Non giudico l'AI da quello che fa sul palco. La giudico da quello che fa su una foto storta scattata alle sette di sera.
Le domande da fare prima di firmare
Quando qualcuno ti propone AI per la tua impresa, tira fuori queste cinque domande. Servono più di qualsiasi brochure.
- Quale lavoro settimanale sparisce dalla mia azienda? Se non sanno rispondere in una frase, non serve.
- Chi controlla il risultato e quanto ci mette? Se il controllo dura quanto il lavoro a mano, non hai guadagnato niente.
- Cosa succede quando sbaglia? Deve sbagliare in modo visibile, non nascosto dentro un numero.

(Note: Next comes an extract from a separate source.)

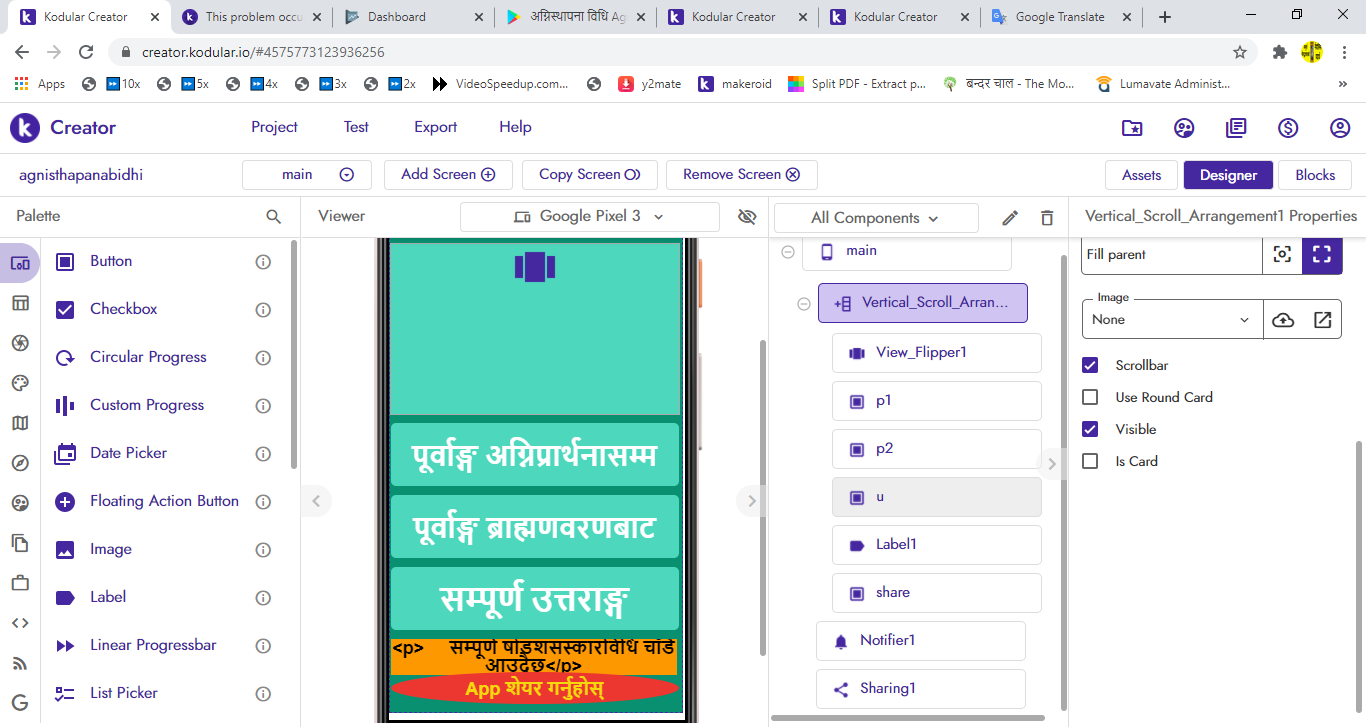Collapse Vertical_Scroll_Arrangement tree node
This screenshot has width=1366, height=728.
(x=803, y=303)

- Funziona sui miei documenti veri, oggi, davanti a me? Non su un file di esempio.
- I miei dati dove finiscono e chi li vede? In edilizia ci sono prezzi, margini e nomi di clienti. Non è roba da regalare.
Se passa tutte e cinque, provalo per un mese su una commessa sola. Non su tutta l'azienda. Chi ti chiede di cambiare tutto subito non ha capito come funziona un'impresa edile.

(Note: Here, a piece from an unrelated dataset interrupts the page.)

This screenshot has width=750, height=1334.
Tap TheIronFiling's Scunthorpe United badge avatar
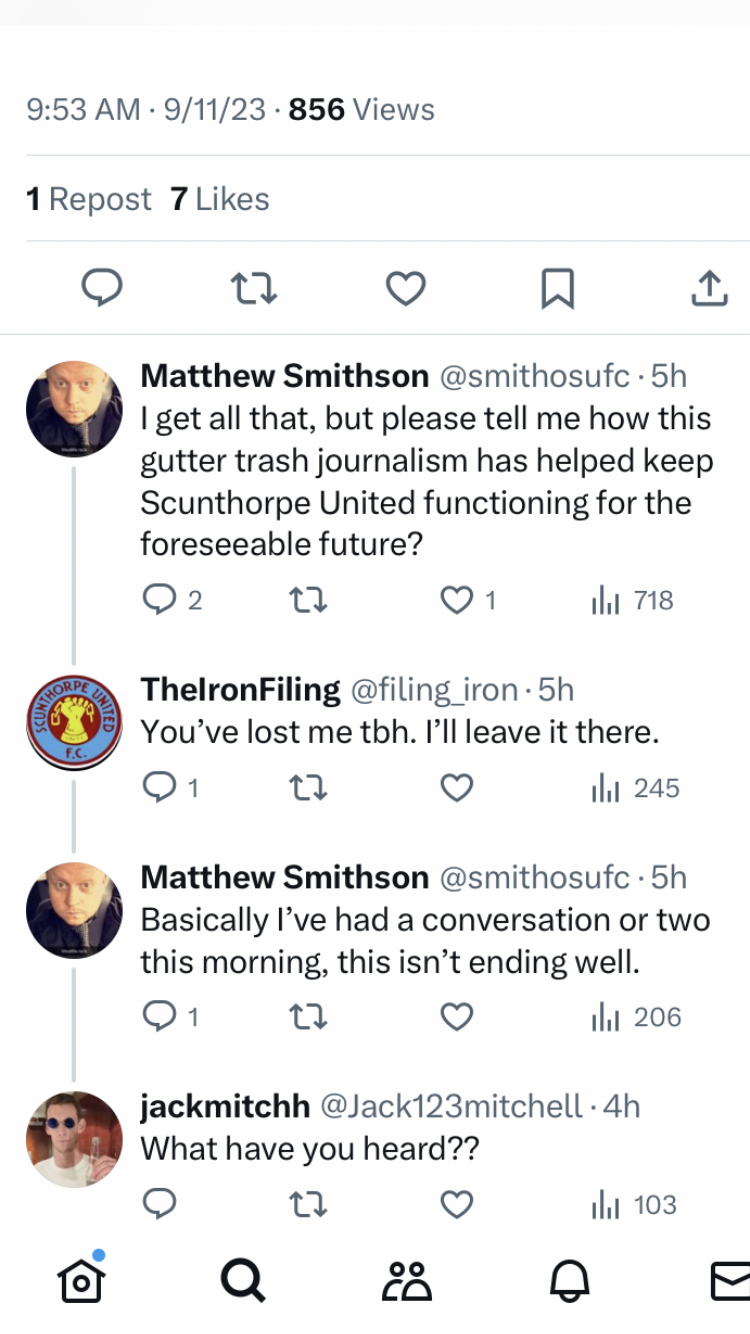tap(73, 721)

L'AI non toglie lavoro alle persone brave
Il timore che sento più spesso è questo: mi mandi via il geometra. Non è così, e nella pratica succede il contrario.
Il tuo tecnico oggi passa metà giornata a copiare numeri da un foglio a un altro. Non è per questo che l'hai assunto. Se gli togli quel pezzo, torna a fare il lavoro vero: andare in cantiere, controllare le misure, tenere il committente, incastrare le squadre.

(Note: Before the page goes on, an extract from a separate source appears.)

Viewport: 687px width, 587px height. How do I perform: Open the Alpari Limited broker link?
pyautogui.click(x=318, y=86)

Chi rischia davvero è chi fa solo trascrizione e niente altro. Quel ruolo si assottiglia. Ma è un ruolo che nessuna impresa edile ha mai voluto pagare volentieri.
Da dove partirei io, se ricominciassi
Partirei dal punto dove perdi più ore, non da quello più bello da raccontare. Nella maggioranza delle imprese quel punto sono i documenti in entrata e i preventivi. Sempre quelli.
Poi metterei un solo strumento, dentro un posto solo. Il problema dell'impresa media non è la mancanza di software. È averne sette che non si parlano. Ne ho scritto qui: perché ho costruito un gestionale, ed è lo stesso motivo per cui in EdiliziaInCloud l'AI sta dentro al flusso di lavoro e non in una app a parte.
Ultima cosa. Misura prima e dopo. Quante ore ci mettevi a registrare i documenti a settembre e quante ce ne metti a dicembre. Se il numero non scende, hai comprato una brochure.
La mia posizione, in tre righe
L'AI nel 2026 è una macchina che legge, ordina e prepara bozze. È molto brava a fare la parte noiosa. È pessima a decidere. E in edilizia le decisioni pesano più della velocità.
Chi ti vende macchine che decidono, ti sta vendendo un rischio con la faccia di un vantaggio. Chi ti vende macchine che trascrivono, ti sta vendendo ore. Le ore le puoi contare.
Io compro solo quello che posso contare. Il resto lo lascio in fiera, insieme al robot che posa mattoni davanti a un muro finto.